• [Directions]:
Search the data below for the line containing "This screenshot has height=752, width=1568.", then please set down that line and all remaining ones exactly as written.

• [Supplied entries]:
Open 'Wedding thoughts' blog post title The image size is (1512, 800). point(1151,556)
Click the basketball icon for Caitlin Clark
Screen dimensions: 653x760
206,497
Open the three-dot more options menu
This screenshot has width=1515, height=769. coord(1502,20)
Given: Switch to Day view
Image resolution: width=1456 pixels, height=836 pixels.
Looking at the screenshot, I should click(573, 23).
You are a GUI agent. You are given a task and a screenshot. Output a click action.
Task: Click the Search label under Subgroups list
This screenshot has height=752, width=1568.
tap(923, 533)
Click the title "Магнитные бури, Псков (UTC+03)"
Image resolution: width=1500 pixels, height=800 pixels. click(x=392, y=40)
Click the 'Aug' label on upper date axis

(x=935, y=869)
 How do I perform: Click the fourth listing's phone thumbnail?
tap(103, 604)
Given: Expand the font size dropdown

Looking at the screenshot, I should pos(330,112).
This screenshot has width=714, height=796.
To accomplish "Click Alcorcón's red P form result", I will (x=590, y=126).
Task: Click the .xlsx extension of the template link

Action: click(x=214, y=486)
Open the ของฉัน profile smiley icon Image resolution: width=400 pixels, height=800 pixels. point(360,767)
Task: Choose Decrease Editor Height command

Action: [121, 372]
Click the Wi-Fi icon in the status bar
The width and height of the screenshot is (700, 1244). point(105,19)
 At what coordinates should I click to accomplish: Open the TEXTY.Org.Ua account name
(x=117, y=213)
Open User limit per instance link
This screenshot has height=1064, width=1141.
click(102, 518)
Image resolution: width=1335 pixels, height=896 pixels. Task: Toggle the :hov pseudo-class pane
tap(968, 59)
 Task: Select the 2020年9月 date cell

• [Task result]:
This screenshot has height=752, width=1568.
tap(923, 533)
Click the title "Магнитные бури, Псков (UTC+03)"
Image resolution: width=1500 pixels, height=800 pixels. click(x=392, y=40)
Click the 'Aug' label on upper date axis

(x=935, y=869)
 How do I perform: Click the fourth listing's phone thumbnail?
tap(103, 604)
Given: Expand the font size dropdown

Looking at the screenshot, I should pos(330,112).
This screenshot has width=714, height=796.
To accomplish "Click Alcorcón's red P form result", I will (x=590, y=126).
Task: Click the .xlsx extension of the template link

Action: click(x=214, y=486)
Open the ของฉัน profile smiley icon Image resolution: width=400 pixels, height=800 pixels. point(360,767)
Task: Choose Decrease Editor Height command

Action: [121, 372]
Click the Wi-Fi icon in the status bar
The width and height of the screenshot is (700, 1244). point(105,19)
 At what coordinates should I click to accomplish: Open the TEXTY.Org.Ua account name
(x=117, y=213)
Open User limit per instance link
This screenshot has height=1064, width=1141.
click(102, 518)
Image resolution: width=1335 pixels, height=896 pixels. Task: Toggle the :hov pseudo-class pane
tap(968, 59)
 Task: Select the 2020年9月 date cell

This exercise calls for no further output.